• Task item:
Your task is to reproduce the entries below word for word.

━━━ Information provided ━━━

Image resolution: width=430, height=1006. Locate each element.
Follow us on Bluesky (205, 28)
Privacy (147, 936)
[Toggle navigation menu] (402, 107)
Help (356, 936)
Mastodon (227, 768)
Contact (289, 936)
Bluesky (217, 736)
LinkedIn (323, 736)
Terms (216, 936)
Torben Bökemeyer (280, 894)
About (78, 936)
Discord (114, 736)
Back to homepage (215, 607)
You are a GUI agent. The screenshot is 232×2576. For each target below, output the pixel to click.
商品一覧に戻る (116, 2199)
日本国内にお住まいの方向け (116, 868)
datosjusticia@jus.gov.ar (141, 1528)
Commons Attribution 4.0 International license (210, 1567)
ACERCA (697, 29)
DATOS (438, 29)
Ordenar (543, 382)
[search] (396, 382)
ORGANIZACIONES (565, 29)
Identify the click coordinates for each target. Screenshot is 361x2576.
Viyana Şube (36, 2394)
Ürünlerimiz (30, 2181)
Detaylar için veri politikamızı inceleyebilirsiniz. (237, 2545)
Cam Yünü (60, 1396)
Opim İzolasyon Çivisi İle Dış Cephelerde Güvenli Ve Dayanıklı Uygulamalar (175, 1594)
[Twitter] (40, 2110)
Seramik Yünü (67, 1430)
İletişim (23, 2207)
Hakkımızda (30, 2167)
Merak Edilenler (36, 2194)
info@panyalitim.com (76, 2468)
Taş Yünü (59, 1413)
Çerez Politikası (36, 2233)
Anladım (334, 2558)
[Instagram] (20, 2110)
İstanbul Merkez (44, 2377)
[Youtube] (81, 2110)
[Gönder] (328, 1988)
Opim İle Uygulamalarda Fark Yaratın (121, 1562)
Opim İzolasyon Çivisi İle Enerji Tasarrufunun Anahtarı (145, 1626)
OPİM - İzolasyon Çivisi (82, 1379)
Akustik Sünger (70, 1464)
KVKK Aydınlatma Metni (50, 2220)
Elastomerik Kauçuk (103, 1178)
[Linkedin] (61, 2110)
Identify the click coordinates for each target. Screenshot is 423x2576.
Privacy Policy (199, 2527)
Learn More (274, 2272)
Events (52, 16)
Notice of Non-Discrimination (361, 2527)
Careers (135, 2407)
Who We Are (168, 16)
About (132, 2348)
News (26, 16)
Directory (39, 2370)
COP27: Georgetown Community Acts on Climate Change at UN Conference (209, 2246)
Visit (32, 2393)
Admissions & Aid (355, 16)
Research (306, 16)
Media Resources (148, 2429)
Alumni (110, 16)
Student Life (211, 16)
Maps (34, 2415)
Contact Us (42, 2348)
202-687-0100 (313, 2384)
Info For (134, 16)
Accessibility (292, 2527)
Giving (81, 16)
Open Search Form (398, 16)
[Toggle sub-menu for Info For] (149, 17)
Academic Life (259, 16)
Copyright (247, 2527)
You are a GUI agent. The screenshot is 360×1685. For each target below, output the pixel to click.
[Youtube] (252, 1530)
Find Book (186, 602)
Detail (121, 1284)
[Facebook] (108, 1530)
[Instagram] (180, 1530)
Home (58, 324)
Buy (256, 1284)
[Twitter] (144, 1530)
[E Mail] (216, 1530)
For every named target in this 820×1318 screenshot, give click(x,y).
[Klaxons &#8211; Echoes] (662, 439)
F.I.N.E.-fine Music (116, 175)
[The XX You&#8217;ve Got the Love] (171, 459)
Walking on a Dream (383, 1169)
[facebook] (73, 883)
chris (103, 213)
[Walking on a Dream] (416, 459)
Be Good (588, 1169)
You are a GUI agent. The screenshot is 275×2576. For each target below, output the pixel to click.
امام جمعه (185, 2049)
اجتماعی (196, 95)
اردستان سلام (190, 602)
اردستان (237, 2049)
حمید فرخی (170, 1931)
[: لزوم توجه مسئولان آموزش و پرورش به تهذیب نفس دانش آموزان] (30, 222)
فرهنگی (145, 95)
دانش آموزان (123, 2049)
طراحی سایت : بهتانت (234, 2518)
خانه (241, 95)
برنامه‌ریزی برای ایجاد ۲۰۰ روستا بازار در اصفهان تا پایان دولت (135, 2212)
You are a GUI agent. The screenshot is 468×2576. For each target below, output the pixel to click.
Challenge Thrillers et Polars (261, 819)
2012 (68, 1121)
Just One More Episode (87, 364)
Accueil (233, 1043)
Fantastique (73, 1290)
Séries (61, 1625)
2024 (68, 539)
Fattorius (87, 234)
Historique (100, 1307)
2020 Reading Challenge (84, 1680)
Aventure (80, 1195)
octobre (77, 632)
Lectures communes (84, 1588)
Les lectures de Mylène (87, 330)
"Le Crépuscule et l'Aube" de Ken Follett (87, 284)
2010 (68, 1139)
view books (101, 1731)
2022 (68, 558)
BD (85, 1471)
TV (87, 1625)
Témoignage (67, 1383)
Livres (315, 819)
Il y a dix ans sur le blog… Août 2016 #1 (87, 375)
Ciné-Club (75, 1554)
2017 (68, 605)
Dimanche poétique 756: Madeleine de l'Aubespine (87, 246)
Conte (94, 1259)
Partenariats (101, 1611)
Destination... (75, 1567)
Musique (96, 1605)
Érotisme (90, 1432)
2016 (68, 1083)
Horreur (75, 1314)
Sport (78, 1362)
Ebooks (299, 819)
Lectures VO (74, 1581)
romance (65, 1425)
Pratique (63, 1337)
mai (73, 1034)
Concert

━━━

• Exercise solution:
Image resolution: width=430, height=1006. Locate each element.
Follow us on Bluesky (205, 28)
Privacy (147, 936)
[Toggle navigation menu] (402, 107)
Help (356, 936)
Mastodon (227, 768)
Contact (289, 936)
Bluesky (217, 736)
LinkedIn (323, 736)
Terms (216, 936)
Torben Bökemeyer (280, 894)
About (78, 936)
Discord (114, 736)
Back to homepage (215, 607)
You are a GUI agent. The screenshot is 232×2576. For each target below, output the pixel to click.
商品一覧に戻る (116, 2199)
日本国内にお住まいの方向け (116, 868)
datosjusticia@jus.gov.ar (141, 1528)
Commons Attribution 4.0 International license (210, 1567)
ACERCA (697, 29)
DATOS (438, 29)
Ordenar (543, 382)
[search] (396, 382)
ORGANIZACIONES (565, 29)
Identify the click coordinates for each target. Screenshot is 361x2576.
Viyana Şube (36, 2394)
Ürünlerimiz (30, 2181)
Detaylar için veri politikamızı inceleyebilirsiniz. (237, 2545)
Cam Yünü (60, 1396)
Opim İzolasyon Çivisi İle Dış Cephelerde Güvenli Ve Dayanıklı Uygulamalar (175, 1594)
[Twitter] (40, 2110)
Seramik Yünü (67, 1430)
İletişim (23, 2207)
Hakkımızda (30, 2167)
Merak Edilenler (36, 2194)
info@panyalitim.com (76, 2468)
Taş Yünü (59, 1413)
Çerez Politikası (36, 2233)
Anladım (334, 2558)
[Instagram] (20, 2110)
İstanbul Merkez (44, 2377)
[Youtube] (81, 2110)
[Gönder] (328, 1988)
Opim İle Uygulamalarda Fark Yaratın (121, 1562)
Opim İzolasyon Çivisi İle Enerji Tasarrufunun Anahtarı (145, 1626)
OPİM - İzolasyon Çivisi (82, 1379)
Akustik Sünger (70, 1464)
KVKK Aydınlatma Metni (50, 2220)
Elastomerik Kauçuk (103, 1178)
[Linkedin] (61, 2110)
Identify the click coordinates for each target. Screenshot is 423x2576.
Privacy Policy (199, 2527)
Learn More (274, 2272)
Events (52, 16)
Notice of Non-Discrimination (361, 2527)
Careers (135, 2407)
Who We Are (168, 16)
About (132, 2348)
News (26, 16)
Directory (39, 2370)
COP27: Georgetown Community Acts on Climate Change at UN Conference (209, 2246)
Visit (32, 2393)
Admissions & Aid (355, 16)
Research (306, 16)
Media Resources (148, 2429)
Alumni (110, 16)
Student Life (211, 16)
Maps (34, 2415)
Contact Us (42, 2348)
202-687-0100 (313, 2384)
Info For (134, 16)
Accessibility (292, 2527)
Giving (81, 16)
Open Search Form (398, 16)
[Toggle sub-menu for Info For] (149, 17)
Academic Life (259, 16)
Copyright (247, 2527)
You are a GUI agent. The screenshot is 360×1685. For each target below, output the pixel to click.
[Youtube] (252, 1530)
Find Book (186, 602)
Detail (121, 1284)
[Facebook] (108, 1530)
[Instagram] (180, 1530)
Home (58, 324)
Buy (256, 1284)
[Twitter] (144, 1530)
[E Mail] (216, 1530)
For every named target in this 820×1318 screenshot, give click(x,y).
[Klaxons &#8211; Echoes] (662, 439)
F.I.N.E.-fine Music (116, 175)
[The XX You&#8217;ve Got the Love] (171, 459)
Walking on a Dream (383, 1169)
[facebook] (73, 883)
chris (103, 213)
[Walking on a Dream] (416, 459)
Be Good (588, 1169)
You are a GUI agent. The screenshot is 275×2576. For each target below, output the pixel to click.
امام جمعه (185, 2049)
اجتماعی (196, 95)
اردستان سلام (190, 602)
اردستان (237, 2049)
حمید فرخی (170, 1931)
[: لزوم توجه مسئولان آموزش و پرورش به تهذیب نفس دانش آموزان] (30, 222)
فرهنگی (145, 95)
دانش آموزان (123, 2049)
طراحی سایت : بهتانت (234, 2518)
خانه (241, 95)
برنامه‌ریزی برای ایجاد ۲۰۰ روستا بازار در اصفهان تا پایان دولت (135, 2212)
You are a GUI agent. The screenshot is 468×2576. For each target below, output the pixel to click.
Challenge Thrillers et Polars (261, 819)
2012 (68, 1121)
Just One More Episode (87, 364)
Accueil (233, 1043)
Fantastique (73, 1290)
Séries (61, 1625)
2024 (68, 539)
Fattorius (87, 234)
Historique (100, 1307)
2020 Reading Challenge (84, 1680)
Aventure (80, 1195)
octobre (77, 632)
Lectures communes (84, 1588)
Les lectures de Mylène (87, 330)
"Le Crépuscule et l'Aube" de Ken Follett (87, 284)
2010 (68, 1139)
view books (101, 1731)
2022 (68, 558)
BD (85, 1471)
TV (87, 1625)
Témoignage (67, 1383)
Livres (315, 819)
Il y a dix ans sur le blog… Août 2016 #1 (87, 375)
Ciné-Club (75, 1554)
2017 (68, 605)
Dimanche poétique 756: Madeleine de l'Aubespine (87, 246)
Conte (94, 1259)
Partenariats (101, 1611)
Destination... (75, 1567)
Musique (96, 1605)
Érotisme (90, 1432)
2016 (68, 1083)
Horreur (75, 1314)
Sport (78, 1362)
Ebooks (299, 819)
Lectures VO (74, 1581)
romance (65, 1425)
Pratique (63, 1337)
mai (73, 1034)
Concert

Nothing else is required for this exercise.